Figure 5 shows the obtained clusters. The obtained clusters differ but there are areas that stay in the same cluster for various initialisation parameters. The examples of the areas were identified manually and marked in red.

Fig. 5.
figure 5

BTS clusters (Color figure online)

The last test was an aggregation of BTS data with the zones. The greedy method was used to group BTS data in the zones according to formula (6). A BTS was assigned to the zone that contained its centre. The BTS data were a daily normalised data.

Figure 6 shows three example of clustered zones. All SOM parameters were default only the seed was changing. We can show static areas as in the case of the clusters created directly on BTSs. The blue cluster contains zones placed on the east bank of the river in a south part and goes diagonally from south-west to north-east in the north part of the city.

Fig. 6.
figure 6

Demanding zones clusters

The obtained results from both approaches cover each other at least partially. And in both cases, stable clusters can be defined. These results are most promising. Even the initial segmentation on all distributions already shows differentiation on the map where you can classify urban areas as a typical night or day. One can see large “day” clusters in the form of shopping centres and offices and “night” clusters of sleeping quarters.

For example office zones Służewiec Przemyslowy (Industrial Sluzewiec) in the south of Warsaw and Al Jerozolimskie in the west are visible. The major shopping centres in Warsaw such as Galeria Mokotów, Złote Tarasy and Arkadia can be also identified. The sleeping quarters Tarchomin in the north of Warsaw, Ursus on the west side and Wawer in the east are marked.

At this moment all zones of the same type – residential, services, offices – are detected manually using visualisations of several iterations of the clustering algorithm. An automation of the process is planned in the future.

6 Conclusions

In this work, we proposed how to convert the mobile subscriber’s location statistics into a diversity of the transport demand zones according to a daily activity of the citizens.

Presented analysis shows that even aggregates in units of time can provide useful information after the use of appropriate methods of statistical processing. Topic requires further research, but even those so far are very promising and brings a lot of valuable information.

The obtained results are not as valuable as tracking the mobile device can be. But it is a good trade off to have less amount of information from big and reliable data rather than to have a big amount of information from a small not representative probe. Presented analysis shows that even aggregates in units of time can provide useful information after the use of appropriate methods of statistical processing. Topic requires further research, but even those so far are very promising and brings a lot of valuable information. The obtained diversity may be used to detect starting areas of travels for the given time of a day. Similarly, possible aims of travels can be detected.

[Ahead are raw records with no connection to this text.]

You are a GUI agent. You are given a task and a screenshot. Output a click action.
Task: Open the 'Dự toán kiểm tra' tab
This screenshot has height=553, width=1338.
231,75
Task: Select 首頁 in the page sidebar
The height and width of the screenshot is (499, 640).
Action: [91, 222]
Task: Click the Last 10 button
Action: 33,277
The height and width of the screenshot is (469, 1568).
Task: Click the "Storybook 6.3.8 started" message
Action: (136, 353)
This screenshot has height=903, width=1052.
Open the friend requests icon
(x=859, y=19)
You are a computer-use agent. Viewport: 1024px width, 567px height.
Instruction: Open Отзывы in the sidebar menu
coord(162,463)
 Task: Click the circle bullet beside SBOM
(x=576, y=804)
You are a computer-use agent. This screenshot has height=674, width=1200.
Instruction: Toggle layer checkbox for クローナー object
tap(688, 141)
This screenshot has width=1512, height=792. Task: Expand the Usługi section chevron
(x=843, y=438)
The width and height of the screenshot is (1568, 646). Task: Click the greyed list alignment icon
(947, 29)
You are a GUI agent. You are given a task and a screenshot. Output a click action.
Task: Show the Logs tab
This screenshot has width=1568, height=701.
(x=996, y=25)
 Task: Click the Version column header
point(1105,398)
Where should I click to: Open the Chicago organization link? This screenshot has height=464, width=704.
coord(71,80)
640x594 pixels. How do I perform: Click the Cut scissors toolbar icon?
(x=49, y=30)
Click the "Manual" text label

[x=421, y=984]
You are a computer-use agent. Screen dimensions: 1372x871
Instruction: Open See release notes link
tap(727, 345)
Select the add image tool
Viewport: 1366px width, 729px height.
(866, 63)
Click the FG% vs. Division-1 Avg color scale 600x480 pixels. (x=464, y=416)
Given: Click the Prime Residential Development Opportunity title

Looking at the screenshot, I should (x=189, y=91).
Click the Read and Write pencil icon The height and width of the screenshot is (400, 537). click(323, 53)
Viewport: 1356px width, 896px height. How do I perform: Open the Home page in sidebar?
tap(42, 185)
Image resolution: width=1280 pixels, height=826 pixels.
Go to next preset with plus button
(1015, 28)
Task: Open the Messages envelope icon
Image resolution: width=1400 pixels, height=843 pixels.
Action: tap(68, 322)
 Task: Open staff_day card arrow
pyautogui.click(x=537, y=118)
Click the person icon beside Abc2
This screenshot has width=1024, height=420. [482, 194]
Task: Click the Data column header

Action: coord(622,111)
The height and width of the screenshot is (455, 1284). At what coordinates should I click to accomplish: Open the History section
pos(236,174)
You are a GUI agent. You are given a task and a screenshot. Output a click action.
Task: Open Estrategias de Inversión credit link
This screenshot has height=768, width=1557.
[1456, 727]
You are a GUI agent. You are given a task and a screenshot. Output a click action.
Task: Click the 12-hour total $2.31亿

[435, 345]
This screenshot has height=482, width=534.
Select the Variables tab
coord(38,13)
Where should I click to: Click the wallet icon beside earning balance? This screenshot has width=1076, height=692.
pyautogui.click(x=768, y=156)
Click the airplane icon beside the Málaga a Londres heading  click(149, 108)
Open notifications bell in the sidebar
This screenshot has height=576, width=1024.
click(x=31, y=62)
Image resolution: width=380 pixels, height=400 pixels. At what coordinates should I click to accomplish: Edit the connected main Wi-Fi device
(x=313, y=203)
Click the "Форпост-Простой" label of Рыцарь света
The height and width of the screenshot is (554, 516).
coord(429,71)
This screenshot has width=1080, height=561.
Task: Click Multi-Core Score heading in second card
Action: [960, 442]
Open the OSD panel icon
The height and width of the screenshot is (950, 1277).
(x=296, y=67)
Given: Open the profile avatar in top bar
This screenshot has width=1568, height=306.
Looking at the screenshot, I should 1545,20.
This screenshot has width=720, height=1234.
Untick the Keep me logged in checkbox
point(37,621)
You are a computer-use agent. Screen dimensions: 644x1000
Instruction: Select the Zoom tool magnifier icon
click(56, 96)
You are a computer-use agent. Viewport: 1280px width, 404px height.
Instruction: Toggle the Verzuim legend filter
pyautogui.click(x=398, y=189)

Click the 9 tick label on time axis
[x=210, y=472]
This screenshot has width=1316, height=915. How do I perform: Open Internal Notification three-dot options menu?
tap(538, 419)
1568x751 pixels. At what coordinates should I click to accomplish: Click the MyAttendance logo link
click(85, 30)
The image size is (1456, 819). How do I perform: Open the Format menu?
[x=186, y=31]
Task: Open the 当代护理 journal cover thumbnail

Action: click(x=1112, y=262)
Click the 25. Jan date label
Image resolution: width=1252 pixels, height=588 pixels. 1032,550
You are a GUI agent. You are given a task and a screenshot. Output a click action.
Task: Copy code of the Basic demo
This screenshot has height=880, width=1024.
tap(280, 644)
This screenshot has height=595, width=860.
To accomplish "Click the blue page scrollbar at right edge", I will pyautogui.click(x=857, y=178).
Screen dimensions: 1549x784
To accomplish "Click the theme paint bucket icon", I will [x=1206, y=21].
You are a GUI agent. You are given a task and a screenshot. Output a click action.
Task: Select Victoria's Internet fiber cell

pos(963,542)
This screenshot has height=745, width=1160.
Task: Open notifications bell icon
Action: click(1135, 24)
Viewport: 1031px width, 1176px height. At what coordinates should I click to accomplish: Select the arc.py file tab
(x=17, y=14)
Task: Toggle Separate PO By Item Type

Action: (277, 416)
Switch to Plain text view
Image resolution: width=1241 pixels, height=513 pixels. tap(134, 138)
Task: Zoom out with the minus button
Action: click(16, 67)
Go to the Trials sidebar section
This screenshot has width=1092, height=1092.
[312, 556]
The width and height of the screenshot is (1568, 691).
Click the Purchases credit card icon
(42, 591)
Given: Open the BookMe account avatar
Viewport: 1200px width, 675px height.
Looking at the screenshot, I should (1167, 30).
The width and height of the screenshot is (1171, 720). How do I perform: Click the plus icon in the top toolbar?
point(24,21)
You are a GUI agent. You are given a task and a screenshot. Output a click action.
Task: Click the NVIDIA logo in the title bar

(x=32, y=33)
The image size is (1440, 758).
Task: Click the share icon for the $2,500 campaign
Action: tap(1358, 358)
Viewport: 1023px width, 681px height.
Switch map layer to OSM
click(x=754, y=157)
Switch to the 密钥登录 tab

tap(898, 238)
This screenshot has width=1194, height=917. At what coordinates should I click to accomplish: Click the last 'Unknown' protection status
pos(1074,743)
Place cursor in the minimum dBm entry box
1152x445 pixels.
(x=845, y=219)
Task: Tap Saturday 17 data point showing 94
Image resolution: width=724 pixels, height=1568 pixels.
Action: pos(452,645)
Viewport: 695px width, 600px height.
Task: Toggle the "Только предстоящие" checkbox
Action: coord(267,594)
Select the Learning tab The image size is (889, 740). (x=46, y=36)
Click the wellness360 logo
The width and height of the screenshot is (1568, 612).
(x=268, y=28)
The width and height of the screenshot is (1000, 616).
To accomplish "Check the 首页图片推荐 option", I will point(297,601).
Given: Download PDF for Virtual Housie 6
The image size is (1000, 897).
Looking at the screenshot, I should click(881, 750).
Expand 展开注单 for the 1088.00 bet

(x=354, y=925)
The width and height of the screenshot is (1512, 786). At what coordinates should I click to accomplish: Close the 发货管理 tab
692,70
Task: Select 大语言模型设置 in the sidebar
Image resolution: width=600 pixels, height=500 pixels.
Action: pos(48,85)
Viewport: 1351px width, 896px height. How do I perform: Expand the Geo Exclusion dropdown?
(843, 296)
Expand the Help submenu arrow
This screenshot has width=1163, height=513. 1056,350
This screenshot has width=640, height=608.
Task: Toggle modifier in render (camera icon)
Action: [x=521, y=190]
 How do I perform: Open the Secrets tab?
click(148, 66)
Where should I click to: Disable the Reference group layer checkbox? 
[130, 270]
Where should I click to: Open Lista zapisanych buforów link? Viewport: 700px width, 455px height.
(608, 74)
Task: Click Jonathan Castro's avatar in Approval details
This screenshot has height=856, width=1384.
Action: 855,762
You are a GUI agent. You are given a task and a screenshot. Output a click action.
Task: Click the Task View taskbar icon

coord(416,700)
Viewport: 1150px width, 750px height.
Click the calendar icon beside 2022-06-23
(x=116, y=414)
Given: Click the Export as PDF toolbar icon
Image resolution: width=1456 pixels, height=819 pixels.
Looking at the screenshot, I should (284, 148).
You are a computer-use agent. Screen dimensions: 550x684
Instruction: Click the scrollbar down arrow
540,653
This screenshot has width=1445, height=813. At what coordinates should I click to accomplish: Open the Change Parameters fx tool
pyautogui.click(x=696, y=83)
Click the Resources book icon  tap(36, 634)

The definition of the similar transport demand zones can be also useful in anomaly detection when an observed schema in the given zone does not fulfil the expected pattern for a type of the zone. However, in this case, the resolution of the measures should be higher than one hour.

Finally, the results may be concluded with strategy decisions of a public transport development. One of the applications of our work can be the demarcation of the paying parking zone. The longer observation of daily routines should tell us which zones should be included. Similarly, in work [10] toll on a regional expressway were estimated.